The title of today’s post is just a wee bit misleading. In truth the Conference ended yesterday when we closed at the end of business. Today is not a business day, instead it’s out time to say so long, have a final meal together, and hele on.
I was mostly packed as I did a lot of that last night. I’d also asked the front desk how late they’d let me keep the room without incurring a charge. I had a couple of extra hours and that was great…I didn’t have to hurry. That’s never been a favorite pastime I do not recommend it.
At 8:30 AM we gathered together for a final brunch together. We’d been encouraged to sit with people we didn’t know when we’d first arrived but by now, we all knew each other. So really, we just sat with friends because that’s what we’d become.
The only thing that could be called business today were the farewell talks by five out-going trustees. Unfortunately only four were present as Terry Bedient, our out-going Class A (non-alcoholic) Trustee and chairman of the GSB could not attend. I wish him the best and will miss him. We’d first become acquainted at the Pacific Regional Forum and he’s tremendous servant of A.A., all the more so as he’s a non-alcoholic.
We did hear from four Class B (alcoholic) trustees who are rotating out and they gave wonderful talks about their journey. They are all happy to become just alcoholics again, members of home group, and as they said, try to avoid becoming bleeding deacons. In my estimation they are all elder statesman, though that does not having anything to do with their actual again.
And that was it. The 67th General Service Conference was really and truly over. We hugged, we laughed, we cried. We told the other Panel 67 delegates we’d see them next year and thanked the 68’s from the bottom of our heart’s for showing us the way.
I finished packing and, rested in my room a bit, then headed to the lobby to see if anyone was still around. Some of us were waiting for shuttles, other’s staying till tomorrow were just chatting, but many had already gone. Through a chance encounter I ended up having lunch with Lynda B., our AA Grapevine director. She’d been to our Pacific Regional Forum and really loved it. She’s from Canada and brings a great perspective to her long service in A.A. She is also very charming and wonderful dining companion. Of course we have a lot in common. As she points out, she’s just a drunk too. Just like you and me.
And you know, that’s one thing that really came home to me this past week.

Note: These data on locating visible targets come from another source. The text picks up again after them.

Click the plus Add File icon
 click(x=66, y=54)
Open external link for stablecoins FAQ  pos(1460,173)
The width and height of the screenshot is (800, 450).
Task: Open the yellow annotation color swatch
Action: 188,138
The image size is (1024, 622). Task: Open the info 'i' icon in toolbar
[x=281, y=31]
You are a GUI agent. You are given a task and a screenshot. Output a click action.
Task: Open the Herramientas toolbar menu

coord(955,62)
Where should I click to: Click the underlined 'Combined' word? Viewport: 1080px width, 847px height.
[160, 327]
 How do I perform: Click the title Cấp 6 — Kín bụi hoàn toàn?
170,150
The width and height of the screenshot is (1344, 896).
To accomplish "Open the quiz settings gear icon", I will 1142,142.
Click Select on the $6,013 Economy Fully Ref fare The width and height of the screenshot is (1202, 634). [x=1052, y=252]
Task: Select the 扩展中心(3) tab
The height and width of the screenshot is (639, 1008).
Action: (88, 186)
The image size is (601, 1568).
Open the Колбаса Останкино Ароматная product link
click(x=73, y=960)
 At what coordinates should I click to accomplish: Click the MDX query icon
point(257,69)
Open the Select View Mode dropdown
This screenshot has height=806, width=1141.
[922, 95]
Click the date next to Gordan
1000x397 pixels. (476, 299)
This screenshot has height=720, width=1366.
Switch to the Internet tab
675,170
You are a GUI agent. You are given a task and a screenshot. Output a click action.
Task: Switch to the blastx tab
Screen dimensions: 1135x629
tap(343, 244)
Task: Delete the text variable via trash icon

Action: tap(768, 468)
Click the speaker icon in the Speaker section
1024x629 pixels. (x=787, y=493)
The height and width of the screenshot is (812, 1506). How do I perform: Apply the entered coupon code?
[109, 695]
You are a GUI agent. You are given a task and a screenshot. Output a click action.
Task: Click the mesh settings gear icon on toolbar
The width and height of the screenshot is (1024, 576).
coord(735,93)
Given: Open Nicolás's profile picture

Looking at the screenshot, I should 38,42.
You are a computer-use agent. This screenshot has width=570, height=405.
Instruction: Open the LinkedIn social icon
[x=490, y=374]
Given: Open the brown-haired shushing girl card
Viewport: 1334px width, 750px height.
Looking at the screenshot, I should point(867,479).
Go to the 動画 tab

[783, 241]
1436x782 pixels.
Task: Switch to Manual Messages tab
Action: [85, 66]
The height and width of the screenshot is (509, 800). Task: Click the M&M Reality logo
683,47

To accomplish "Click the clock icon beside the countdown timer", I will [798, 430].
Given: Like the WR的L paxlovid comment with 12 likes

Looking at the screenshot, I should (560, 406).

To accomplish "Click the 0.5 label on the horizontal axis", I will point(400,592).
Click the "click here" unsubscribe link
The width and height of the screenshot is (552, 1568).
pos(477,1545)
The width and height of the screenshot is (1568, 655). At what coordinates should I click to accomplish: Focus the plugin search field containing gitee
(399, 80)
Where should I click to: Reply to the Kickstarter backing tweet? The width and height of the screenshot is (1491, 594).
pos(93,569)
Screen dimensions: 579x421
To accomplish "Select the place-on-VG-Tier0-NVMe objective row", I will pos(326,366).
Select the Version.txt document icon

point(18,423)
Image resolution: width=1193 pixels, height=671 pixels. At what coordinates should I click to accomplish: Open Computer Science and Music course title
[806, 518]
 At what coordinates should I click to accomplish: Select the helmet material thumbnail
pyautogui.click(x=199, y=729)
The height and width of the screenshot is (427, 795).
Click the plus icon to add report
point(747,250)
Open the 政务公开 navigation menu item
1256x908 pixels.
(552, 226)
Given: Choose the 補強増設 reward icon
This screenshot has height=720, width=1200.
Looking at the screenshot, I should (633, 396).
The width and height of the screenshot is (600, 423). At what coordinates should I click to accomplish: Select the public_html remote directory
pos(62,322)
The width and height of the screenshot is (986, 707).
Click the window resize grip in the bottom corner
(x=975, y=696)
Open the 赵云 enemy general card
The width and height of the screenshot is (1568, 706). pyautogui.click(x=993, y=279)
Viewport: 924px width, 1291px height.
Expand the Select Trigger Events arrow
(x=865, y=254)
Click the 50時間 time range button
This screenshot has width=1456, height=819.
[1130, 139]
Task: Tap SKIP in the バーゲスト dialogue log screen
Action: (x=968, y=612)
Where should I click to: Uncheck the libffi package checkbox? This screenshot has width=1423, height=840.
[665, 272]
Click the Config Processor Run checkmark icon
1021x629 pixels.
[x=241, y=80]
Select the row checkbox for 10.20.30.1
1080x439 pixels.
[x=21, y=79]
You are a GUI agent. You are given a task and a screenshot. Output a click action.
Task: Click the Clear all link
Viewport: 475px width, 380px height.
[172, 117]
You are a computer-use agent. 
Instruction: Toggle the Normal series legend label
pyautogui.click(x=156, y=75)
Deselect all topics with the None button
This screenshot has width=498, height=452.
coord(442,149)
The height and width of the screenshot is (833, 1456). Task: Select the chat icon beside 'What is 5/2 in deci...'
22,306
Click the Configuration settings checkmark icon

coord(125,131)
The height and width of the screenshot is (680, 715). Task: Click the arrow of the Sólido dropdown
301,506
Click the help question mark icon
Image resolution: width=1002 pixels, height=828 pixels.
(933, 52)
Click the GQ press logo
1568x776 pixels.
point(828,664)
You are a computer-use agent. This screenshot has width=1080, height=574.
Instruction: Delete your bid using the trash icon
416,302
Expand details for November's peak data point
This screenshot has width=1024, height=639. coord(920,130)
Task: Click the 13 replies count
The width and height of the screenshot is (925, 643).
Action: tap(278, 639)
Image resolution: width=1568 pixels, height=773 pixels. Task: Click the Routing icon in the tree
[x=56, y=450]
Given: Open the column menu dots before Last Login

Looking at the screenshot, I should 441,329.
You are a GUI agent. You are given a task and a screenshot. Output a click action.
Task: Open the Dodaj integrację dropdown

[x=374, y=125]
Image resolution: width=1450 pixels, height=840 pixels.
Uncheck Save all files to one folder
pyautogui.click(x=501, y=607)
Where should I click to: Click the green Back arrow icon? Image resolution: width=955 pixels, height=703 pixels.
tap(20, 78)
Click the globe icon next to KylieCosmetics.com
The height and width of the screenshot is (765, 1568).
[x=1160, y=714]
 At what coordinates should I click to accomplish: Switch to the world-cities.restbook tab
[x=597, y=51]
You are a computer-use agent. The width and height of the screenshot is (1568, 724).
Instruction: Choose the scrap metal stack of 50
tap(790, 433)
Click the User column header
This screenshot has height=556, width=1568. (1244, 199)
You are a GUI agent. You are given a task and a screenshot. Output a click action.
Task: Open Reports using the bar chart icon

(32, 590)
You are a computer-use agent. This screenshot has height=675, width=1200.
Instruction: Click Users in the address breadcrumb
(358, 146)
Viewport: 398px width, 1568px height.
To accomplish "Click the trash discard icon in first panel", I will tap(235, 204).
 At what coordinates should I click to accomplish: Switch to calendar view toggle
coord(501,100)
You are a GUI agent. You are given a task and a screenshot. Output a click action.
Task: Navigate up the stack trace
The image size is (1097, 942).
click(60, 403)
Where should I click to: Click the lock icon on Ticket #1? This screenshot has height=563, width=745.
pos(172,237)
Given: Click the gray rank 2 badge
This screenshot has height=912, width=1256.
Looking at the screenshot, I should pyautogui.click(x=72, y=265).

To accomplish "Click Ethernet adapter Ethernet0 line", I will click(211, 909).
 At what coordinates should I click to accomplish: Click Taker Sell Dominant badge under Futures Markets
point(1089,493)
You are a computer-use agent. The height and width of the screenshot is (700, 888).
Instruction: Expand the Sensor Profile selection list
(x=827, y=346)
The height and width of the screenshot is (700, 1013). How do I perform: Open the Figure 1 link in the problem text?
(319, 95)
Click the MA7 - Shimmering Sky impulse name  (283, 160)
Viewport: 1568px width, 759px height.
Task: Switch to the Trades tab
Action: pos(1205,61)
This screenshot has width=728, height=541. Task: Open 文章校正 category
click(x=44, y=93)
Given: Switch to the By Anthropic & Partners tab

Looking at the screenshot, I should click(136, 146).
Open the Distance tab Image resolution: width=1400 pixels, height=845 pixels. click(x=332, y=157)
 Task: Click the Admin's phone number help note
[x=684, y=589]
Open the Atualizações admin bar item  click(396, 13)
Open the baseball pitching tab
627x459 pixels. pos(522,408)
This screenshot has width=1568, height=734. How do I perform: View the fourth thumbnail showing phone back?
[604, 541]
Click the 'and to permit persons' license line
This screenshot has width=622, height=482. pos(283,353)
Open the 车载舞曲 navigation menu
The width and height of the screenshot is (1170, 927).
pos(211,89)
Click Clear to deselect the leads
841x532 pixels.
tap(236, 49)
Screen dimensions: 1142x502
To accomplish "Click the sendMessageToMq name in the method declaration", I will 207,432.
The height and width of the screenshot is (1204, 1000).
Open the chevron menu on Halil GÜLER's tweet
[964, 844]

Everyone here is just a member of Alcoholics Anonymous, doing the best they can carry out the Conscience of our Fellowship, just like we do in our Groups.
It was time to go. I did.
As you may know, I’m staying around a bit so I headed to Manhattan and checked into my hotel. Then I headed out into the city. Not being quite ready to let go I hooked up with my friends Barry S. and Thad N., the delegate and alternate delegate from Idaho. I’ve become their friend in the years we’ve served together at PRAASA and at Forums. We wandered around a bit and made our way back to the same restaurant we’d had lunch at over a week ago when we’d arrived. Yes, we talked A.A., but not as delegates or alternate delegates, but as three friends sharing aloha and talking story.
And then we did let go. They headed back to Rye Brook and I walked back to my hotel. on the way I checked the online A.A. schedule for the area and realized I could catch a meeting. And that’s what I did. I went to a meeting of Alcoholics Anonymous. I went because I’m an alcoholic. The room was much like my home group was when I first walked through the doors, a little cramped, a little dinghy, well used, with uncomfortable chairs that wobbled, and filled with the most wonderful folks in the world. You. I may not be back in Hawaii yet, but I am definitely home, not New York, but A.A.
That’s what this past week was about. That’s what all the hard work you did leading up to our Inform the Delegate Assembly was about. That’s what we do everyday, keep the doors of Alcoholics Anonymous open for the drunk just walking through the doors. I hope you never stop remembering that and we can continue together, trudging the road to happy destiny, drinking lukewarm coffee, and always, always, always, holding out our hand in love to the still suffering alcoholic. Thank you for your service. Thank you for letting me help.